One of my favourite things about keeping bees is that they demand community. You could probably do the majority of beekeeping alone, but it is so much more fun fretting over the bees with a dedicated bee co-parent as I had in Sarah. I also credit her husband Dave who was game enough to put up the Lucy and Ethel of beekeeping. You two are the bees knees. There, I said it!
Winter
Sarah and Dave purchased a new house and rented out their old place. The bees were a bit of a hard sell with the new tenants, given that the house was rented out in the “aggressive period” in September where bees are capping off their honey and guarding their resources from wasps. (It’s pretty impressive to watch a gang of tiny honeybees take down a wasp, by the by. The OCD among us will be happy to note that organization trumps all physical threats.) But the tenants agreed to allow the bees until they were done collecting pollen, as the bees would have swarmed back to their old location. Then we would have had Swarm: The Second Coming, claimed ignorance, and just moved on to a new hobby.

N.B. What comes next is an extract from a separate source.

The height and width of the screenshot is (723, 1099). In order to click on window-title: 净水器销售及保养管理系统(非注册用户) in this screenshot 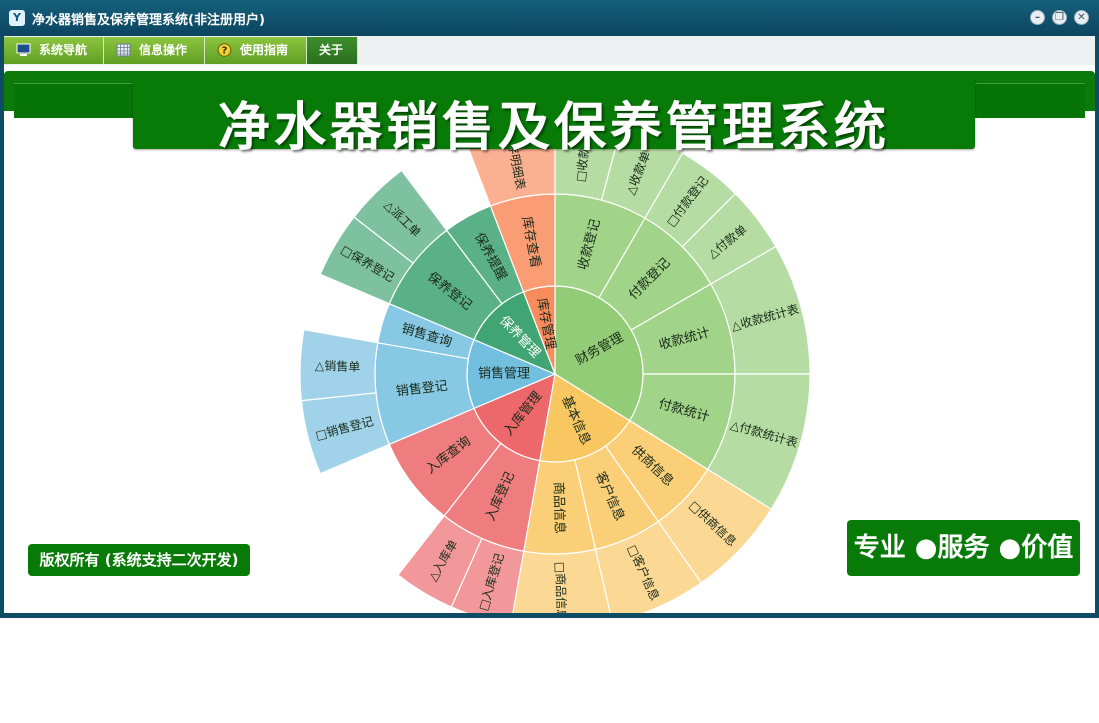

As pollen season wrapped up, we had to support the bees in their winter preparations. The bees were busy killing off all the useless male drones and shoving them out the door so they didn’t steal resources all winter (good system, am I right, ladies?). Our job was to make sure the colony was healthy and insulate it up for winter. This also meant that we’d get HONEY! LIQUID GOLD FOR REALZ HONEY!

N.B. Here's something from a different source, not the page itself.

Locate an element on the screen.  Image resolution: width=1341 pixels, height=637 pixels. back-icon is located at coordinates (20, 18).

Frankly, we were not really excited to steal honey from pissy bees after the Swarm: Everyone Gets Stung incident. But steal we did, and no one was injured. Sarah’s kitchen was very, very sticky though. We should have done it at my house where another layer of sticky would just be background noise against the layer of peanut butter finely smeared over everything. (Note, do not bring your kid with peanut allergies over here).
As I found out, beekeeping involves an inexplicable amount of duct tape (we might be doing it wrong). This is when you should employ the bees’ community spirit and have someone help you so you don’t have wads of duct tape stuck to your clothing when you go to your fancy hair dresser, which is what happened when I slaved over custom insulation panels for the bee hive one day. I will never operate duct tape alone again.
We were blessed with an early winter, and now the bees are only coming out to take a little tiny bee dump and then going back inside for another week. I AM SO JEALOUS.
Moving Day
With the hunkered down for winter, we decided to move them to Sarah’s new house. Moving a hive that weighs something comparable to a small adult a block and a half was not going to be accomplished by us two broads, so we started cashing in on people’s general interest in beekeeping. It did not escape my notice that more people volunteered to move bees on a cold Monday night for no reward than attend my birthday party. I think that really speaks to how deeply unpopular I am the charismatic nature of bees.
We chose our bee moving crew well, and that sucker was safely packed up into the back of Dave’s Subaru without dumping thousands of bees to their frozen death as we had feared. The bees safely made the 1.5 block journey to their new home where they should be content for the rest of winter.
Then we raised a glass of mead to our efforts, reflected on the community nature of bees, contemplated next season, watched the swarm video about a dozen times and then decided on our next project: A reality show where we all wear GoPros all the time because they make everything look so goddamned awesome.